Some points re this change:

  1. thanks to FJ work stealing having a thread busy/blocked processing completions isn't a big deal as long as other FJ threads can handle other sessions completions
  2. fairness isn't still "right": a perfectly fair system should just process a single completion and continue on the FJ pool, to guarantee other completions to get their chance to get executed; I've chosen to execute burst of completions to amortize the "virtual context switch" cost, improving locality, but in theory would be better to cap (time based) for how much time a burst of completions should keep a single thread busy (a good number could be the N * default timeslack_ns of linux ie N* 50 us)

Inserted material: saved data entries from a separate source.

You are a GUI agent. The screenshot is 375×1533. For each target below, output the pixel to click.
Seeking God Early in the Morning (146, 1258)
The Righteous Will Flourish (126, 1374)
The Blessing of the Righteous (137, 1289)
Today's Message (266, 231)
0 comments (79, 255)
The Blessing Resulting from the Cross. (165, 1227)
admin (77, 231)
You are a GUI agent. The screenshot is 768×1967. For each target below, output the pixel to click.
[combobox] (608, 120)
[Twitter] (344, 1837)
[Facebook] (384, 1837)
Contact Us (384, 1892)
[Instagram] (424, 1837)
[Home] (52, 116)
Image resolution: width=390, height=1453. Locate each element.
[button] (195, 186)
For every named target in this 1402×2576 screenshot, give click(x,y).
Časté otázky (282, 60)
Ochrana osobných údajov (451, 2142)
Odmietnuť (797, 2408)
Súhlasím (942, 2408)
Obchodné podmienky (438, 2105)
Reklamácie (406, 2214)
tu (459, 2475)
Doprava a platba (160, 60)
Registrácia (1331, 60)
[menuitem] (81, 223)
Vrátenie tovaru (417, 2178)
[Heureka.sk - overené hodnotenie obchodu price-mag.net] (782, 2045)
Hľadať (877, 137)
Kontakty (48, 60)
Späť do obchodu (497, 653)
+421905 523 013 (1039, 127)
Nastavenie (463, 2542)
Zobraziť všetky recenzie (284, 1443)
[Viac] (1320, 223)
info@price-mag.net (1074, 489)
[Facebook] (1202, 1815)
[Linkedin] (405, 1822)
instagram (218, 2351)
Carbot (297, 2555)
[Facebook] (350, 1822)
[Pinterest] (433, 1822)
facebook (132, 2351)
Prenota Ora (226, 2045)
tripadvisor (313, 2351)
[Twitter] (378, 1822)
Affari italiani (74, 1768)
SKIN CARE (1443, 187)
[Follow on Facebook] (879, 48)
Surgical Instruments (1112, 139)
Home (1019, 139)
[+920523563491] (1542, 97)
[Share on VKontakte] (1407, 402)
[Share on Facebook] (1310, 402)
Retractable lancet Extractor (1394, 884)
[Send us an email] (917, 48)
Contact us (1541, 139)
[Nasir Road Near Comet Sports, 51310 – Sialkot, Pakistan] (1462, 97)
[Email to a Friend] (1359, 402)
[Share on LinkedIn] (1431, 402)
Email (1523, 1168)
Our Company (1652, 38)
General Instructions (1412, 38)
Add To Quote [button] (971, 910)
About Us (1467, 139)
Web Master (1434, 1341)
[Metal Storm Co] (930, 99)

It can now save creating a number of completion threads that is bounded to the number of sessions, just by adding completionThreads=N to the qpid url

This is one run of the previous benchmarks with completionThreads=2, in violet, the FJ pool threads in action, with 89 + 88 = 177 samples: image

 -> TEST        16,959  msg/sec
 -> TEST        17,391  msg/sec
 -> TEST        16,986  msg/sec
 -> TEST        17,377  msg/sec
 -> TEST        16,997  msg/sec
 -> TEST        17,415  msg/sec
 -> TEST        16,978  msg/sec
 -> TEST        17,379  msg/sec
 -> TEST        16,987  msg/sec
 -> TEST        17,385  msg/sec
 -> *   171,857 msg/sec

franz1981 avatar Nov 02 '21 09:11 franz1981

I see that a version that just handle one completion task at time to guarantee FJ to handle fairness of completions isn't working that bad, really, but I need to perform some more tests on it, code-wise it means:

    private void processCompletions() {
        assert processCompletion.get();
        completionThread = Thread.currentThread();
        try {
            final Runnable completionTask = completionTasks.poll();
            if (completionTask != null) {
                try {
                    completionTask.run();
                } catch (Throwable t) {
                    LOG.debug("errored on processCompletions duty cycle", t);
                }
            }
        } finally {
            completionThread = null;
            processCompletion.set(false);
        }
        if (completionTasks.isEmpty()) {
            return;
        }
        // a racing asyncProcessCompletion has won: no need to fire a continuation
        if (!processCompletion.compareAndSet(false, true)) {
            return;
        }
        getCompletionExecutor().execute(this::processCompletions);
    }

franz1981 avatar Nov 02 '21 09:11 franz1981

I think single completion at a time is the way to go, at least by default, it just shouldn't really be a concern when using it whether the callback execution is fair or not.

gemmellr avatar Nov 02 '21 10:11 gemmellr

Having just read them all, the existing feedback and questions (e.g impact on default case) on the code and in the discussion essentially all still seems to apply now (even some of the now-'outdated' ones), given the changes remain essentially the same as back when they were made, just minus one holder and with some class/method renames.